*The tasks*:
A. Edit the Nikon camera discussion by rewriting everything from "Be sure to look" down to "big bump better.", replacing "D90" with "D80".
B. In the Nikon camera discussion, shorten the paragraph that begins "I used my wife's D90" while keeping its main facts.
C. Carry the Nikon camera discussion forward from the point where it stops.

Be sure to look around for refurbished D7100's and low shutter count D7100 used bodies on eBay. Then determine if that is in your budget.
I used my wife's D90 on a 4 day vacation two weeks ago and then got my D7100 back Friday from Nikon and used it this week to take 300 pictures. Oh my the difference between the two cameras is light years. IQ is so so much better and the quiet shutter and controls allow me to shoot what I need. Don't get me wrong, the D90 is an excellent camera but the D7100 is a big bump better.
D750 & D7100 | 24-70 F2.8 G AF-S ED, 70-200 F2.8 AF VR, TC-14E III, TC-1.7EII, 35 F2 AF D, 50mm F1.8G, 105mm G AF-S VR | Backup & Wife's Gear: D5500 & Sony HX50V | 18-140 AF-S ED VR DX, 55-300 AF-S G VR DX | |SB-800, Amaran Halo LED Ring light | MB-D16 grip| Gitzo GT3541 + RRS BH-55LR, Gitzo GM2942 + Sirui L-10 | RRS gear | Lowepro, ThinkTank, & Hoodman gear | BosStrap | Vello Freewave Plus wireless Remote, Leica Lens Cleaning Cloth |
Yes i get the 35 1.8 and see how it turn out. And as time pass i will keep an eye for the d7100. The IQ should be better , there is many years between, it would make no sense if the IQ was the same, the thing is how good it is at low light with moving cars and bikes.
Im going to look at a d7xxx with shutter from 0-20.000
Yes i get the 35 1.8 and see how it turn out. And as time pass i will keep an eye for the d7100. The IQ should be better , there is many years between, it would make no sense if the IQ was the same, the thing is how good it is at low light with moving cars and bikes.

*Source data*:
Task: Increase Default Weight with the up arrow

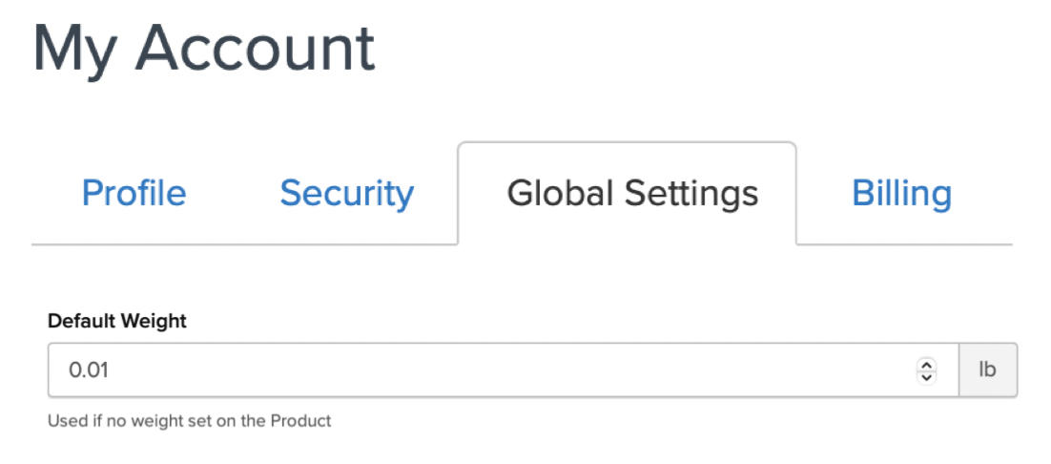Action: coord(925,363)
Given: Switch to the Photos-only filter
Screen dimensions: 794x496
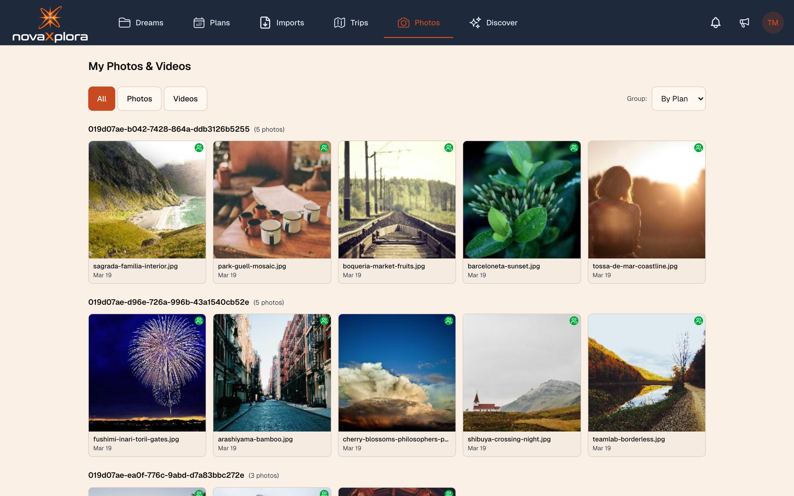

*Answers given*:
A.
Be sure to look around for refurbished D7100's and low shutter count D7100 used bodies on eBay. Then determine if that is in your budget.
I used my wife's D80 on a 4 day vacation two weeks ago and then got my D7100 back Friday from Nikon and used it this week to take 300 pictures. Oh my the difference between the two cameras is light years. IQ is so so much better and the quiet shutter and controls allow me to shoot what I need. Don't get me wrong, the D80 is an excellent camera but the D7100 is a big bump better.

B. I used my wife's D90 on a four-day vacation, then took 300 pictures this week with my D7100, which came back from Nikon on Friday. The D7100 is far ahead: its image quality is much better, and its quiet shutter and controls let me shoot what I need. The D90 is an excellent camera, but the D7100 is a big step up.

C.
Im going to look at a d7xxx with shutter from 0-20.000
What is your budget? If you want to shoot in low light. The best option is fx. You can get a really good price on a d600 referbished Or even new. I got my d610 for that reason. And use it in dx mode often with my dx lenses. It's a great 10.5 mp dx camera with superb high iso capability.
Post edited by heartyfisher on
Moments of Light - D610 D7K S5pro 70-200f4 18-200 150f2.8 12-24 18-70 35-70f2.8 : C&C very welcome! Being a photographer is a lot like being a Christian: Some people look at you funny but do not see the amazing beauty all around them - heartyfisher.
BIF is ok, but moving objects at night its a lot harder to freez , and get a nice photo (low noise). But if you shoot BIF by night, then i come with you to see how you spot them haha
I have seen d600 have many issues, with some oil and stof like that. I got like 6-700€. And even that is a little short for the d700. And what lens should i buy for the fx. There is nothing to do but what for a good price on something. I got the d90 (shuttercount 9000) for 150€, with 35-135mm ,orginal grip ,2 batteries and tripod, and thats why i bought it, got hooked and now im in truble haha. If u asked me 2 years ago what nikon was i would tell you: thats a company that once made fake cameras haha. But damn im loving taking photos with nikon.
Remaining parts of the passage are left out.